Goal of the exercise: Pick out each line of the entries below that contains the word "height", and copy those lines unchanged.

Data section:
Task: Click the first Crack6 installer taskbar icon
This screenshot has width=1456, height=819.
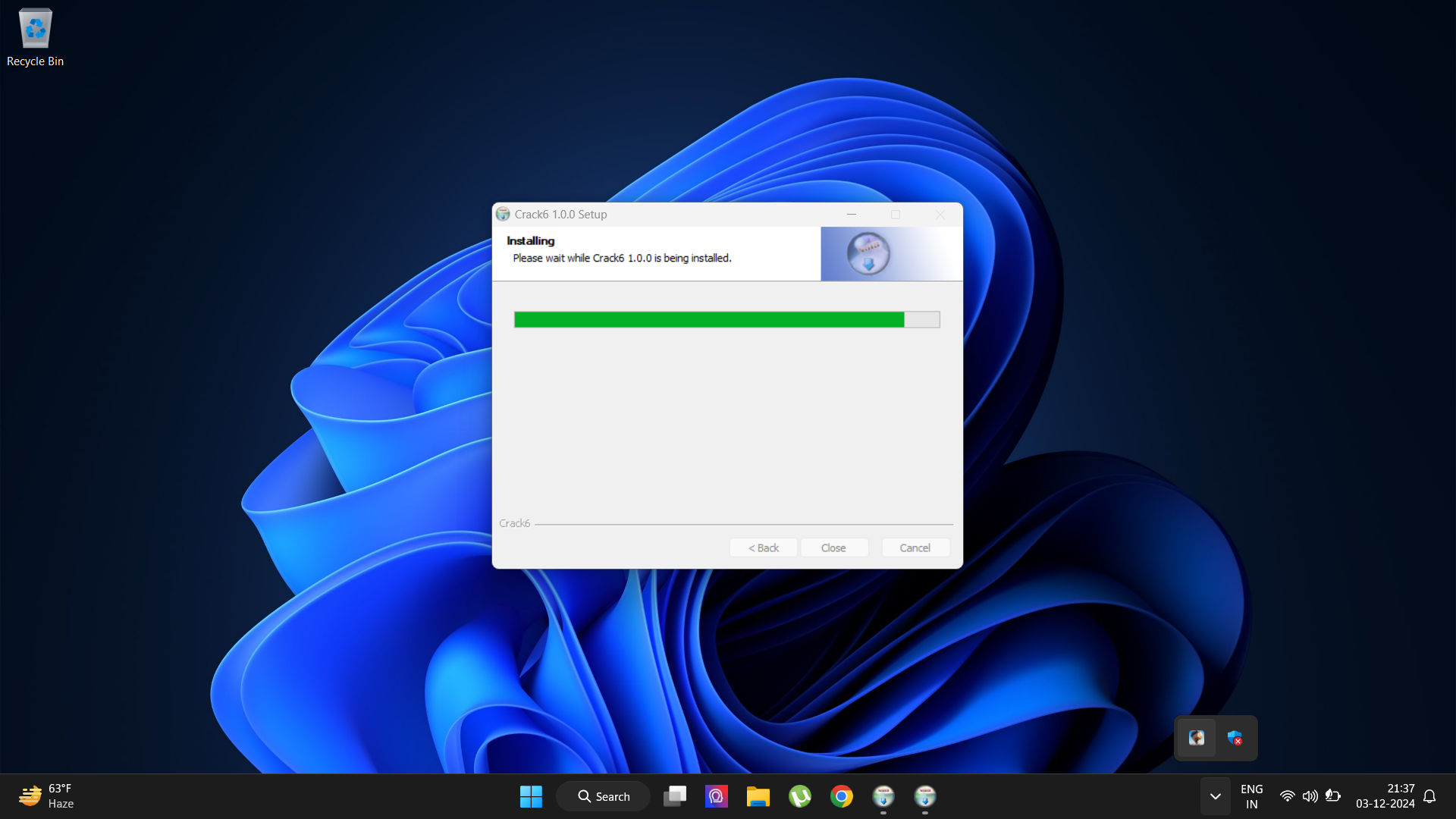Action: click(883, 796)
---
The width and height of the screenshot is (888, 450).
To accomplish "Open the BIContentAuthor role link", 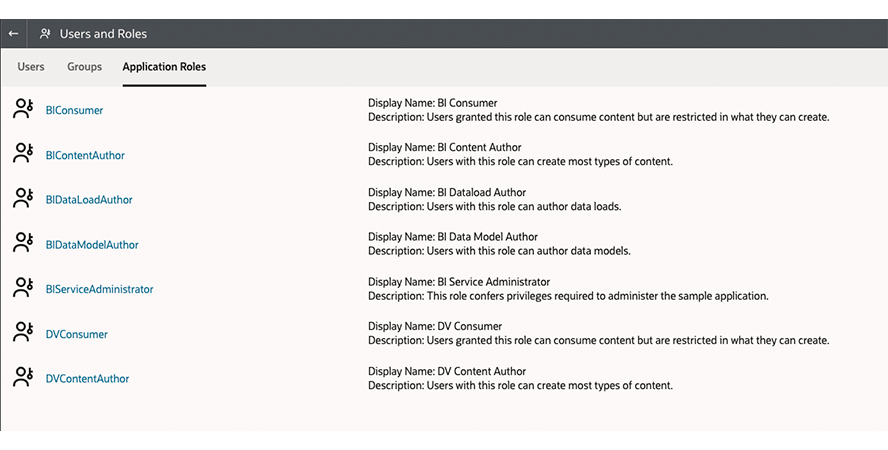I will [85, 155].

Correct answer:
This screenshot has width=1456, height=819.
The width and height of the screenshot is (888, 450).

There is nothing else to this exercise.